Henrik Nordstrom wrote:
> sön 2009-08-16 klockan 19:17 +1200 skrev Amos Jeffries:
>
>> Aha. Just connect() then? not really bind() or listen()?
>
> Correct. Bind to 0.0.0.0 is "any address".
>
>> I'm thinking that aliasing has already been done before Squid gets such
>> packets at the 'other end'. So that we only see the real localhost IP if
>> its intercepted. Right?
>
> 0.0.0.0 is not valid for use on the wire. I would expect stacks to
> discard such packets.
>
>> Problem might be DNS on forward proxy traffic, but thats validated out
>> of existence to a NXDOMAIN.
>
> ?
>
>> Leaving only hosts file entries. I know 0.0.0.0 is used to boganize
>> domain names at times. Because it doesn't resolve!
>
>> For the intended use of the ACL as you highlight, yes I agree it's a
>> good change.
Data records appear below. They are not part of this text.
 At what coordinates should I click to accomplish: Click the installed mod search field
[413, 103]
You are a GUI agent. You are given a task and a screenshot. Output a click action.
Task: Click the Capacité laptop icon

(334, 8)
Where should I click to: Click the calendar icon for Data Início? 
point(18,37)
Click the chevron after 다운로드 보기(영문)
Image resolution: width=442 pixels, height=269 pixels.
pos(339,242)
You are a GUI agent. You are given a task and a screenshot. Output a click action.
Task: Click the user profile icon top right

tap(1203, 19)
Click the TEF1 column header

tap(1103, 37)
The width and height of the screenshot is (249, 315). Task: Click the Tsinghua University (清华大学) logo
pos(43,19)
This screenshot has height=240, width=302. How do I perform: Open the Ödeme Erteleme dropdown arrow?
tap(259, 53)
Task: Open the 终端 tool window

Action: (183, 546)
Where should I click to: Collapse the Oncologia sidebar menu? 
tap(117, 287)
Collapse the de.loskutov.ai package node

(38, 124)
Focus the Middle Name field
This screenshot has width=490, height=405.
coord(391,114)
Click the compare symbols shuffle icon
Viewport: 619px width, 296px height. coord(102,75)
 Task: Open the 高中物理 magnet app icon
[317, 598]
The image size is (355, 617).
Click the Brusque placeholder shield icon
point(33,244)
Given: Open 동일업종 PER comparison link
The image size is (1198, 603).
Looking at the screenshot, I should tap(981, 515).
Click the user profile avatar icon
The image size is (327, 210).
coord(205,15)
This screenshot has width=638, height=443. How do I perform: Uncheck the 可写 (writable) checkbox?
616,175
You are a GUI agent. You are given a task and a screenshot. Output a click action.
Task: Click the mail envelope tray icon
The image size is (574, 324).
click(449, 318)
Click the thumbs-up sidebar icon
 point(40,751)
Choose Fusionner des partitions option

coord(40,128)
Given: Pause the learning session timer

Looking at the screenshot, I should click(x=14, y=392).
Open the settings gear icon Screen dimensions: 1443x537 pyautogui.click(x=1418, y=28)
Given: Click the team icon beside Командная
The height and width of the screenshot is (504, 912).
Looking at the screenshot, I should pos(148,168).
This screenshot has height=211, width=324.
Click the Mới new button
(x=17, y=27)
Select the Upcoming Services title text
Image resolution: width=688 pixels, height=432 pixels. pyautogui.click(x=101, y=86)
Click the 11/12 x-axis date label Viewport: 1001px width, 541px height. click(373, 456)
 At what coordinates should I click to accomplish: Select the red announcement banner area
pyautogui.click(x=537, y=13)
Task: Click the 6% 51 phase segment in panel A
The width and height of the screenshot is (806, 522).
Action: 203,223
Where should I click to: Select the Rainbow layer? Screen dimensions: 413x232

It may not be good for the reality situation though.
>
> Well, it's the same thing so doesn't matter really.
>
>> What about a bogons ACL for less confusion?
>
> dst 0.0.0.0 is not more bogon than dst 127.0.0.1.
>
Yes it is.
Consider the virtual host setup with DNS views:
foo.example.com -> 1.2.3.4 (when the public checks)
foo.example.com -> 127.0.0.1 (when Squid checks)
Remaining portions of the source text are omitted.